● Your task: Continue the interview about moving from finance to healthcare from the end of its last paragraph.

● Passage:
---
We recently spoke with Thuy Anh Vu, SFMBA 2021, about how she is using her time at MIT Sloan to best position herself to pivot from finance to healthcare. Anh also discusses the importance of networking when seeking new career opportunities.
Could you tell us about your career journey prior to MIT Sloan?
Prior to Sloan, my background was mostly focused on finance and corporate development. I have worked around the globe, starting in London as an emerging markets fixed income trader with HSBC. In 2014, I moved to Singapore as a commodities trader for Trafigura, the second largest commodity trading house in the world. I then transferred to Myanmar to manage their trading and business development. I came back to my home country of Vietnam a few years ago to set up an in-country private equity practice, focused on investing in healthcare and fintech. Immediately before coming to MIT, I was the CFO for Vietnam’s largest homegrown ride hailing company.
---
● Listed entries:
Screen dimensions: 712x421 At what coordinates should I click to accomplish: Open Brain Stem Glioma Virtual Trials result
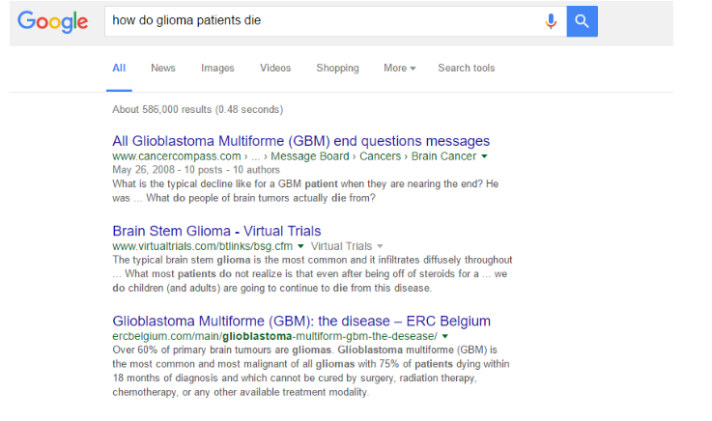pos(216,231)
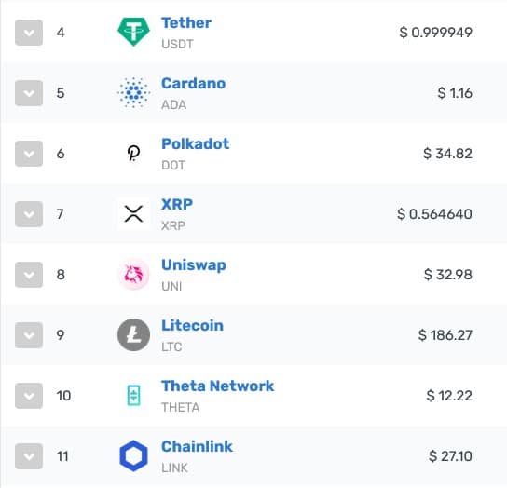Click the blue Chainlink hexagon logo
507x488 pixels.
[x=133, y=455]

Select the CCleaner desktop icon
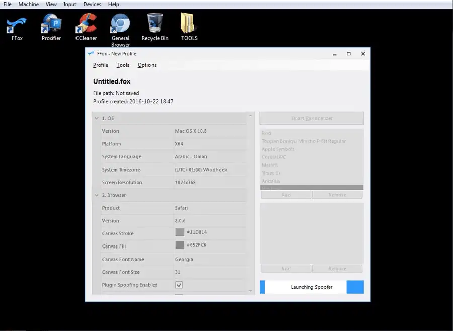tap(86, 26)
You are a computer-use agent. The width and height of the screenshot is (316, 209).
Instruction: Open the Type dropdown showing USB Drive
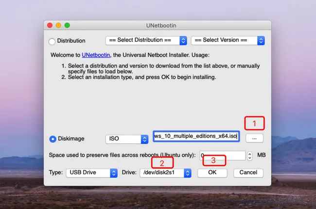[92, 173]
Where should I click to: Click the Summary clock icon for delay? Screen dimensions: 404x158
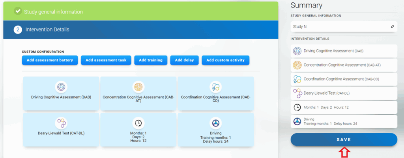(x=297, y=107)
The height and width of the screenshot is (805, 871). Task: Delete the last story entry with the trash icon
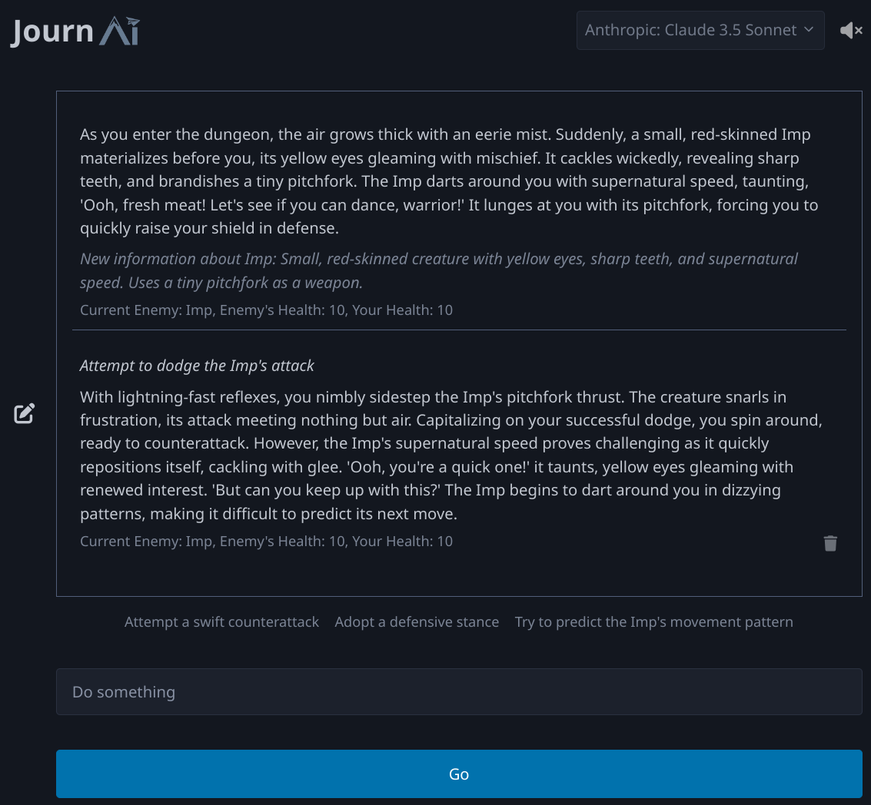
---
● Written answer:
What brought me to Sloan was the need to continue to broaden my skillset – especially in leadership, technology, and data analytics. I think in the future, those are the key levers for better decision-making as a leader. I was also very interested in healthcare because I think it is one of the last remaining industries that is ripe for disruptions. Yet, healthcare has not changed a lot yet, and I wanted to understand why. I have spent the majority of my time at Sloan learning about both the supply and demand side of healthcare which are healthcare delivery, biotech industry, and also continued my interest in fintech.
After Sloan, I am looking to advance my career within the finance and corporate development domain in the US, and eventually pivot to healthcare.
How has your experience at MIT Sloan helped you to develop a marketing pitch?
I spent a good amount of time within the Action Learning-driven class in healthcare labs, and in Professor Andrew Lo’s healthcare finance class to learn about biotech. Those are phenomenal resources, because not only I learned through the lectures, but there have been a lot of high-caliber speakers that come and share their stories. They have allowed me to understand what the current trends are, and what is next.
I’m also part of the Healthcare Club – and other clubs as well – and there are a lot of opportunities for startups.
In terms of what is very helpful for me, it is to craft my story. It’s an ongoing process, and it’s been very helpful to have time with the CDO. When I started my journey, I had a very broad view of what I was trying to do. Career success is a lot about narrowing down to what I am good at, what my focus should be, and what my priorities are.
What is your approach to networking, and how do you build and maintain contacts?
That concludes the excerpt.